Over at Emergent Chaos, Adam Shostack raises an interesting issue regarding Alex Rodriguez (A-Rod) and confidentiality. According to the rules in place about the baseball steroid testing back in 2003, the results of these tests were supposed to be confidential. According to Gregg Doyel at CBS:
In 2003 the deal was simple: The players would submit to anonymous steroid testing, and if more than 5 percent tested positive, real testing with real penalties would begin in 2004.
But in 2003, the tests were going to be (A) anonymous and then (B) destroyed.
Shostack suggests that A-Rod might have an action for breach of contract. He might also have an action for the breach of confidentiality tort. Professor Neil Richards and I have written extensively about breach of confidentiality. The tort is recognized in most states, and it provides for liability whenever one owes a duty of confidentiality and breaches that duty. We observed, however, that the tort has remained “relatively obscure and frequently overlooked” in American law. In contrast, in England, the tort is robust and applies quite broadly. We suggested in our article that the American tort could develop more along the lines of the English tort, and it is, in fact, already beginning to head in that direction. See Neil M. Richards & Daniel J. Solove, Privacy’s Other Path: Recovering the Law of Confidentiality, 96 Geo. L.J. 123 (2007).
I believe that A-Rod would have a strong case for breach of confidentiality. The A-Rod situation demonstrates why an action under the tort of breach of confidentiality might be preferable to an action for public disclosure of private facts. The public disclosure tort doesn’t apply to newsworthy information, and the fact A-Rod took steroids is newsworthy. The breach of confidentiality tort doesn’t have a newsworthiness limitation. The reason why it doesn’t is that the tort remedies a different kind of harm than the public disclosure tort. Breach of confidentiality protects confidential relationships, which often involve highly newsworthy information.
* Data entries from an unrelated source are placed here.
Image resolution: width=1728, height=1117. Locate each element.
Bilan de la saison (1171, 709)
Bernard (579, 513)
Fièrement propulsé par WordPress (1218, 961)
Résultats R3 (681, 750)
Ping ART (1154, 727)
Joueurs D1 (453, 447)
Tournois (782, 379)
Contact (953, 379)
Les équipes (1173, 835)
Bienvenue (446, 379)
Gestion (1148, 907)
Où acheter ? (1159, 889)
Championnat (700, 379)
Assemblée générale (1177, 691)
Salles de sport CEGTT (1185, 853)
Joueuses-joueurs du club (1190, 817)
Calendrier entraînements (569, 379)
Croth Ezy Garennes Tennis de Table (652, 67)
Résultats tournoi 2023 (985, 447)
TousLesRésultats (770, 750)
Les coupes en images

Businesses hire workers and depend upon their keeping information confidential. Doctors, lawyers, accountants, and others form confidential relationships with patients and clients. In a lot of cases, the information is newsworthy, such as when it involves public figures. The law protects patient confidentiality even when the patient is a public figure because of the value of protecting the patient-physician relationship. The public disclosure tort ensures that people’s private information which is not of legitimate concern to the public be protected from disclosure. On the other hand, breach of confidentiality is not only about shielding one’s private life — it is primarily about ensuring trust in relationships and ensuring that promises and expectations of confidentiality are maintained and respected.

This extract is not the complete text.